Support Questions
Find answers, ask questions, and share your expertise
Announcements
Alert: Welcome to the Unified Cloudera Community. Former HCC members be sure to read and learn how to activate your account here.

Partition Strategy for daily feeds

Partition Strategy for daily feeds

New Contributor

Is there a max limit o partitions in hive

If I create a table partitioned as below

with the partitions as (importdate,classifier, grouping,date)

where I can have 365 import dates, 1 classifier, 10 groupings, and again 365 businessdates

the numbe of partitiosn for a year is going to be huge? 365*1*10*365

HDFS structure

/importdate=2017-01-01/classifier=object/grouping=artifact/date=2017-01-01

/importdate=2017-01-02/classifier=object/grouping=entity/date=2017-01-02

...

/importdate=2017-02-01/classifier=object/grouping=artifact/date=2017-01-01

/importdate=2017-03-01/classifier=object/grouping=entiry/date=2017-01-03

4 REPLIES 4

Re: Partition Strategy for daily feeds

Guru

Two main comments: 1) that will be too many partitions and 2) consider flattened partitions over nested. (See links below).

Thus, you should concatenate your partition strings and break this up into more than one table (each table partition designed around a query pattern around where clause).

https://community.hortonworks.com/questions/29031/best-pratices-for-hive-partitioning-especially-by....

https://community.hortonworks.com/questions/61877/the-best-approach-to-the-thousands-of-small-partit...

Re: Partition Strategy for daily feeds

New Contributor

@ Greg Keys - the dataset is not small

Each day is 3-4 million rows partitioned by classifier=object, grouping=artifact and date=2017-01-01

I could merge everything into 1 folder which would remove the importdate partition so the total partition would be reduced

to 1 (/classifier=X/) * 10 (grouping=Y) * 365 (date=Z)

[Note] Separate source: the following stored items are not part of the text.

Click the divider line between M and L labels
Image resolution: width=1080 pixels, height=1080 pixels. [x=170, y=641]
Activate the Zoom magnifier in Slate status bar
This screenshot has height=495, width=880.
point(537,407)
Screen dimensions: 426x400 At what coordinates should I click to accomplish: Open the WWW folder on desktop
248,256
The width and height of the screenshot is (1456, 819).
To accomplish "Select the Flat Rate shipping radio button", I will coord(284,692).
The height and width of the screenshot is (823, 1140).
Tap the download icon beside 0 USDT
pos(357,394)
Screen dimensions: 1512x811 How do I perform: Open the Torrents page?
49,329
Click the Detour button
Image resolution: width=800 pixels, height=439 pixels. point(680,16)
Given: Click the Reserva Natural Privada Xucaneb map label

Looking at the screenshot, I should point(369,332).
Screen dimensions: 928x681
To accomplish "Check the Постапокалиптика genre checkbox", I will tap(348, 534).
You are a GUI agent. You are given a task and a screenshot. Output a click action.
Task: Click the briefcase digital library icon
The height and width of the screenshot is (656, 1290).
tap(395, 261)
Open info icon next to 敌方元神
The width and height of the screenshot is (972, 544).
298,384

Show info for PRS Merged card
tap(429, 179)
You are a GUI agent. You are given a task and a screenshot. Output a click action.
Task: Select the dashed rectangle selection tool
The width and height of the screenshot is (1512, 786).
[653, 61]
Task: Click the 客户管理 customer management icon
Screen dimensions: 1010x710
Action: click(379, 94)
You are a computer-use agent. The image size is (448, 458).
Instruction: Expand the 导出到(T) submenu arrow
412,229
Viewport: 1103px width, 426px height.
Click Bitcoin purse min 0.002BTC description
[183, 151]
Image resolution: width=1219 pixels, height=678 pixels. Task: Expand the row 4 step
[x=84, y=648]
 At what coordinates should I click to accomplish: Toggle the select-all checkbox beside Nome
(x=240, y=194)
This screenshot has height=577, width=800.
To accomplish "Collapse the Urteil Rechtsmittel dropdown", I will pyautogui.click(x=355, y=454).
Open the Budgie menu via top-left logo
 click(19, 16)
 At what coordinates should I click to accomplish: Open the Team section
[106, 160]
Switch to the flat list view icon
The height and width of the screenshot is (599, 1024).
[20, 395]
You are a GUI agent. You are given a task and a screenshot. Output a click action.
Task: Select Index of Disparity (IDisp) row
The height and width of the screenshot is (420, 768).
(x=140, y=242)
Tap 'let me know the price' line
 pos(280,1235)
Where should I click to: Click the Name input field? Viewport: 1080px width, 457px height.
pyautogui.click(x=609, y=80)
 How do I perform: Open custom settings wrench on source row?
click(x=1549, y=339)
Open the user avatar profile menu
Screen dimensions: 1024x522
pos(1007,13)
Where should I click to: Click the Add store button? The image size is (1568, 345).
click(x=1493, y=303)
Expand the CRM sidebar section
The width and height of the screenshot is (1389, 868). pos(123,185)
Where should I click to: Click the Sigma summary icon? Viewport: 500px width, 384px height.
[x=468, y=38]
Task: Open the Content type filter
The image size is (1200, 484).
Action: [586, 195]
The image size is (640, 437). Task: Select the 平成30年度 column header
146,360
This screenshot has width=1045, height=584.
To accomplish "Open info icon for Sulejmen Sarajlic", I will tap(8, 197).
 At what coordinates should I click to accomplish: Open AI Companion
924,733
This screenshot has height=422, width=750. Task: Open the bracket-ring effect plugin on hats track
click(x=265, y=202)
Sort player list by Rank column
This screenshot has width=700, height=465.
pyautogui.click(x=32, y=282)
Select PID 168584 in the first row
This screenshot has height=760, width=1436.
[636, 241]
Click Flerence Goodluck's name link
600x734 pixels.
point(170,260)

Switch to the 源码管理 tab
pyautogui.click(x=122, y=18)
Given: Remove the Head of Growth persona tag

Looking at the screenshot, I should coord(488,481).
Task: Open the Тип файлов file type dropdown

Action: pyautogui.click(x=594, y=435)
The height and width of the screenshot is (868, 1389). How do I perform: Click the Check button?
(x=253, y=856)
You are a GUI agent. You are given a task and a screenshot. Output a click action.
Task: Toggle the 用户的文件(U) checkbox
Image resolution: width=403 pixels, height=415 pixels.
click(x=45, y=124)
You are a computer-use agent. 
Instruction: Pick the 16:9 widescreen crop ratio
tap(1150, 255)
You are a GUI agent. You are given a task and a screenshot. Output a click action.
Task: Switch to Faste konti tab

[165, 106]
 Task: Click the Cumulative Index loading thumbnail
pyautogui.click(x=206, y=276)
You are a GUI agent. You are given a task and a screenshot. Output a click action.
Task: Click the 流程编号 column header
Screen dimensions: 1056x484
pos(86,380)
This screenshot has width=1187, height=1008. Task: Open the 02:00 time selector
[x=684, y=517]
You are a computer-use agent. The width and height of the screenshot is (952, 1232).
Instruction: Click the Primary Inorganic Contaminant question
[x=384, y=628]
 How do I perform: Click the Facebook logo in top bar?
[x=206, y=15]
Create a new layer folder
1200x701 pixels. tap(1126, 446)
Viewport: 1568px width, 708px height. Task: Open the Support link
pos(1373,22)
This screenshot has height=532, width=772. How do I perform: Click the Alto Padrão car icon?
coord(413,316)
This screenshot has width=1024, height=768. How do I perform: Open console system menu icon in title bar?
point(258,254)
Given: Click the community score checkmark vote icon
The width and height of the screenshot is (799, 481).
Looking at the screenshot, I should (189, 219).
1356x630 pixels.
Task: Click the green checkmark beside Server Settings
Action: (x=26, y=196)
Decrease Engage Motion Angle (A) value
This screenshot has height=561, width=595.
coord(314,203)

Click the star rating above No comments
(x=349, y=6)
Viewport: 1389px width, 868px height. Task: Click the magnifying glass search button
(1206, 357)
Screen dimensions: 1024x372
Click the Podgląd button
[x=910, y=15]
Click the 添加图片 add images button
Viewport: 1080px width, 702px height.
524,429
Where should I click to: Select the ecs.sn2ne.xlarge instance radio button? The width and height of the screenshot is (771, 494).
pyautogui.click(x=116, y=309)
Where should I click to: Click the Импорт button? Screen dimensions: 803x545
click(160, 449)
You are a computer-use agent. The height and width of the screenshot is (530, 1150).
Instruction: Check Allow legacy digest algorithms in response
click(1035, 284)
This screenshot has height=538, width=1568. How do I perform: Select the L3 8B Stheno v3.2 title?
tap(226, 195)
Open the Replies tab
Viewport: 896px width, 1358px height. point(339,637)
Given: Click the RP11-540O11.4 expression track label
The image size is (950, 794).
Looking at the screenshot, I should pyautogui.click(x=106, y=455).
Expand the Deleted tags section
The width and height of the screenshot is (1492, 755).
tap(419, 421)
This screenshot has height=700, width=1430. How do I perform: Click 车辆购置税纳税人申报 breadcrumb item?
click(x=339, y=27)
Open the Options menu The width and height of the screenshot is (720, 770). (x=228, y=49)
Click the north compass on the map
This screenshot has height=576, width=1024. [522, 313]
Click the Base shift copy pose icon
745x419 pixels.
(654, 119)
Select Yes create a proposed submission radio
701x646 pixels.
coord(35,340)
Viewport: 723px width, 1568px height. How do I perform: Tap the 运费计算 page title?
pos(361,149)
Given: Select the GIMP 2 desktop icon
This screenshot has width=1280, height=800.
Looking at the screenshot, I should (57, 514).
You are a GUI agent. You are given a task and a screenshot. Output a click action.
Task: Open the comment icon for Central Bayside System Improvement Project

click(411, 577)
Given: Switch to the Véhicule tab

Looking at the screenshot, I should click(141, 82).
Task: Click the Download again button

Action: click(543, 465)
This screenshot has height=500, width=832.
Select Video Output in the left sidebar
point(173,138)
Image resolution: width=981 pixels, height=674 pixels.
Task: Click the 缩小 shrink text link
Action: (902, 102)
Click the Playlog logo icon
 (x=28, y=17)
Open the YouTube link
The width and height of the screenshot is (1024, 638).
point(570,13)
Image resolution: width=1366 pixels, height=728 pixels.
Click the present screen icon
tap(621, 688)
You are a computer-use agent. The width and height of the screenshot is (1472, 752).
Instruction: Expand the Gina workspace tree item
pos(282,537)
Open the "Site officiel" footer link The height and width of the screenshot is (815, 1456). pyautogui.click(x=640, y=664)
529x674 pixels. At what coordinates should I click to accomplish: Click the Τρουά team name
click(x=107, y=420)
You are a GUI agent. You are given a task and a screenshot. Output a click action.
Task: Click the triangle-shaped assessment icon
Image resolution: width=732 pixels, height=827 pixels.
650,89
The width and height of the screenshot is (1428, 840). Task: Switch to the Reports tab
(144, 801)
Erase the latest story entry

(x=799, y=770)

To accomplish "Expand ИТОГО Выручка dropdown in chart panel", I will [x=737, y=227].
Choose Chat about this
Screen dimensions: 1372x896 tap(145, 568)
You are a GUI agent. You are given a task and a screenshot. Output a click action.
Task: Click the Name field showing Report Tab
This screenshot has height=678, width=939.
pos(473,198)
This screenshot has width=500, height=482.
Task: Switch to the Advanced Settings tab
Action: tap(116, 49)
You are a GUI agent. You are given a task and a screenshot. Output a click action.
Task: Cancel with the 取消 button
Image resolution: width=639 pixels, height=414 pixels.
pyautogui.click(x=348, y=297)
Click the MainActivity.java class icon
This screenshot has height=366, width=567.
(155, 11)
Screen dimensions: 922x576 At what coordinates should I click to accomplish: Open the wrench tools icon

However I then lose the ability if an error occurs during merge to recover easily

With the existing partitioning If an import fails I can simply blow away that folder and redo ( then re-adding the partitions using add partition)

The date is grouped to allow queries such as

select * from table where classifier = 'object' and grouping='artificact' and businesdate ='2017-01-01'

or

select * from table where businesdate ='2017-01-01'

or

select * from table where businesdate ='2017-01-01' and table_column = 'XYZ'

and of course the select count(*) from table

Re: Partition Strategy for daily feeds

@Harshad Patel

Does the import dates and the business dates correlate? Or 1 import date can have data for 365 past business dates?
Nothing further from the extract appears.